Le premier film de la trilogie cinématographique de Puella Magi Madoka Magica, Part 1: Beginnings, est arrivé sur Netflix, avec doublage et sous-titres en anglais. Ce film condense les huit premiers épisodes de la série télévisée originale, préparant le terrain pour l'une des déconstructions les plus célèbres du genre magical girl dans l'anime.
Produit par Studio Shaft, connu pour son style visuel distinctif et sa narration expérimentale dans des séries telles que Monogatari et Sayonara, Zetsubou-Sensei, Beginnings présente Madoka Kaname et ses amies. Leurs vies apparemment ordinaires prennent un tournant brutal lorsqu'elles rencontrent Kyubey, une créature mystérieuse qui leur offre la possibilité d'acquérir des pouvoirs magiques en échange de la lutte contre des sorcières. Le film, qui a rapporté plus de 570 millions de yens au Japon, offre un mélange puissant de drame, de suspense psychologique et de dark fantasy.
Avec une note MAL de 8.22 sur plus de 108 000 votants, la franchise Madoka Magica a consolidé son statut de classique moderne. Part 1: Beginnings est crucial pour comprendre les thèmes centraux de la série : le véritable coût des désirs, la nature de l'espoir et du désespoir, et les implications philosophiques de l'héroïsme. L'animation unique de Shaft, caractérisée par des visuels surréalistes et des changements de ton abrupts, complète parfaitement la descente de la narration dans l'obscurité.

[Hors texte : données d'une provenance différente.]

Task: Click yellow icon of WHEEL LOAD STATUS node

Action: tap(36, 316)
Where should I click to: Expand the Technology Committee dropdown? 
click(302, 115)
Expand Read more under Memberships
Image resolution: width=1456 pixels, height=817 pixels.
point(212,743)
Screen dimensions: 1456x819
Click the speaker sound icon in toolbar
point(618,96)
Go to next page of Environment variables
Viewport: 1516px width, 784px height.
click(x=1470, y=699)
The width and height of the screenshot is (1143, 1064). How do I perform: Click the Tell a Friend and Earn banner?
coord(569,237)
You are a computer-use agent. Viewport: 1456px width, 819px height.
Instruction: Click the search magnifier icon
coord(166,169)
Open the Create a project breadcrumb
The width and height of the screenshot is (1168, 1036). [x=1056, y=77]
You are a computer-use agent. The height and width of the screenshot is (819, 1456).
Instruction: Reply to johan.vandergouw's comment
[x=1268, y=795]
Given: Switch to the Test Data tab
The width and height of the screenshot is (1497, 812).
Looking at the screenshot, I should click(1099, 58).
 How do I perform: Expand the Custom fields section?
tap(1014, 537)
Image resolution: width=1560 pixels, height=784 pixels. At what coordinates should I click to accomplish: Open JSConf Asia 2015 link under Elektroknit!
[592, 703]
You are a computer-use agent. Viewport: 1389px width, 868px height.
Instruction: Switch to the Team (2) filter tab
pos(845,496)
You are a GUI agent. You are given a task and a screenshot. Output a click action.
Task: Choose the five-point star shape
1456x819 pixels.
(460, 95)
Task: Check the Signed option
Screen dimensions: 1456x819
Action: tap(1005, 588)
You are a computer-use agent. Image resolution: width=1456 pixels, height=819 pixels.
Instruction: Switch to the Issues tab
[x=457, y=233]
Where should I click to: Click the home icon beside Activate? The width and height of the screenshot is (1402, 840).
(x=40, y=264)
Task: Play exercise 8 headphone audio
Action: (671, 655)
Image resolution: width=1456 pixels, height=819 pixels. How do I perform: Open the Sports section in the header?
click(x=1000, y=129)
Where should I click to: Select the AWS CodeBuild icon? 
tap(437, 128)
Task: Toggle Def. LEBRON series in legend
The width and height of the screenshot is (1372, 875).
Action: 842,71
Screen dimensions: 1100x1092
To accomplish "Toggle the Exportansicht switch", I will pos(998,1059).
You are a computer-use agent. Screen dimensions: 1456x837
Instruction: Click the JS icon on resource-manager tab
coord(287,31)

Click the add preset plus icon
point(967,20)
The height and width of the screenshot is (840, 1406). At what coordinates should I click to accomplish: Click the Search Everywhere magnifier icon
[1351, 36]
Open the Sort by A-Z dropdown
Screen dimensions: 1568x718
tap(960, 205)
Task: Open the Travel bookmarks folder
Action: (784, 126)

Ce film sert d'introduction condensée à la narration et au noyau thématique de la série, menant directement à Part 2: Eternal. Bien qu'il offre un arc narratif autonome pour sa première moitié, le véritable impact de Madoka Magica se révèle à mesure que son récit progresse et subvertit les attentes du public. Les spectateurs doivent se préparer à une histoire qui s'éloigne considérablement du contenu joyeux et typique des magical girls.